The safety precautions taken by workers on a power line visually demonstrate the clear thinking behind them. Can we improve the way we assess risk in the less visual IT world?
I woke up to unusual noises around my house today. On inspection, it appeared that the high-voltage power lines around my house were being inspected. I took a moment to go out and take a picture and have a chat with the guys who were inspecting the paint on the towers that support the wires. The worker at the top would shout numbers to the guy below indicating paint measurements at different locations.
Clearly there had been a lot of safety thinking about this activity. Who wants to climb a 380-kilovolt power line? So many things could go wrong: electrocution, falling, getting stuck… obviously the work had been well planned and the safety thinking was plain to see: hard hats, a green flag on the tower, and lots of safety gear.
As an IT guy I’m always impressed by these very visual activities. From a Kepner-Tregoe point of view, all the safety precautions demonstrate good risk assessment thinking. When assessing risks, the probability and seriousness of something going wrong is considered and is evident in the safety actions taken.
In the less visual IT world, it’s not always so easy. What is the risk that a hardware or software upgrade will go wrong? The consequences (which determine the seriousness) if it all goes horribly wrong are often not easy to estimate in increasingly complex datacenter structures. And estimating the probability of things going wrong is complicated by the fact that many changes are one-of-a-kind. In the IT landscape estimating the chances that a specific problem will occur are highly speculative. As a result, using the KT approach to analyzing risk—Potential Problem Analyses—can appear more difficult than it is.
What can we learn from the guys climbing multiple power-line towers every day?
The same risk assessment is used over and over again each time the guy starts climbing the next tower.

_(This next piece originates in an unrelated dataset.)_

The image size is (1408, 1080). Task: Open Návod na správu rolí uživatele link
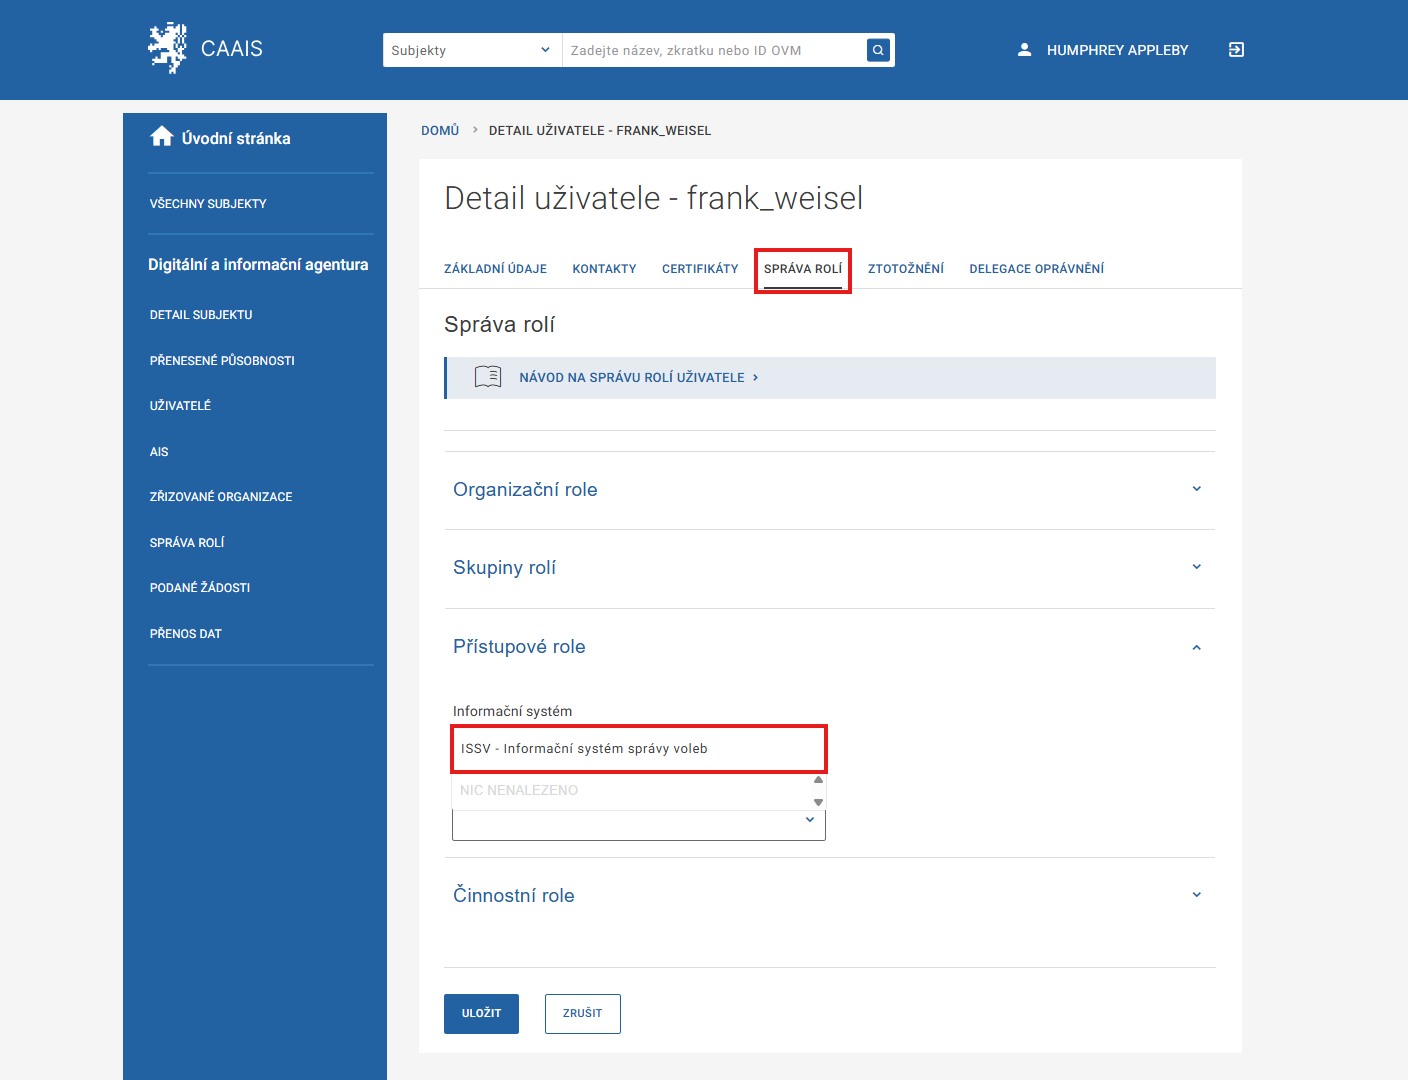pos(632,378)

Of course, there will be some additional consideration for specifics that may apply to the environment of each individual tower. For example, the next one has a mobile phone base station at the top, so the person climbing that one may not only consider the risk for electrocution and falling, but also the risk of radiation from the GSM/UMTS transmitters.
In the IT space we can do more of the risk assessments that we see being done in the world around us. An upgrade of an IT system may look very specific and one-of-a-kind, but on closer inspection, it may be the fourth upgrade we’ve been involved in this month. How did we do the previous upgrades, and how would our experience from previous activity help us do it more safely this time?
If you think about the re-use of Potential Problem Analysis work—and the value it delivers again and again—you have good justification for spending some serious time on it and then using it again and again.
At this point I can see the guys climbing the next tower with the GSM/UMTS antennas at the top. Surely a lot of good safety thinking is going on there. By the way, do you have any idea why my mobile phone isn’t working this morning?